### WHAT IS REQUIRED
Everything in the listing must be transcribed exactly, from the first line to the last.

### SUPPLIED INFORMATION
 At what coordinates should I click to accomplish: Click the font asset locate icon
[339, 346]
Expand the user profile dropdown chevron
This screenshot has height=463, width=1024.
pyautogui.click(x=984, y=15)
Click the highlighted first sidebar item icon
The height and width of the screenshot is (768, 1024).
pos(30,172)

### WRITTEN ANSWER
 At what coordinates should I click to accomplish: Click the font asset locate icon
[339, 346]
Expand the user profile dropdown chevron
This screenshot has height=463, width=1024.
pyautogui.click(x=984, y=15)
Click the highlighted first sidebar item icon
The height and width of the screenshot is (768, 1024).
pos(30,172)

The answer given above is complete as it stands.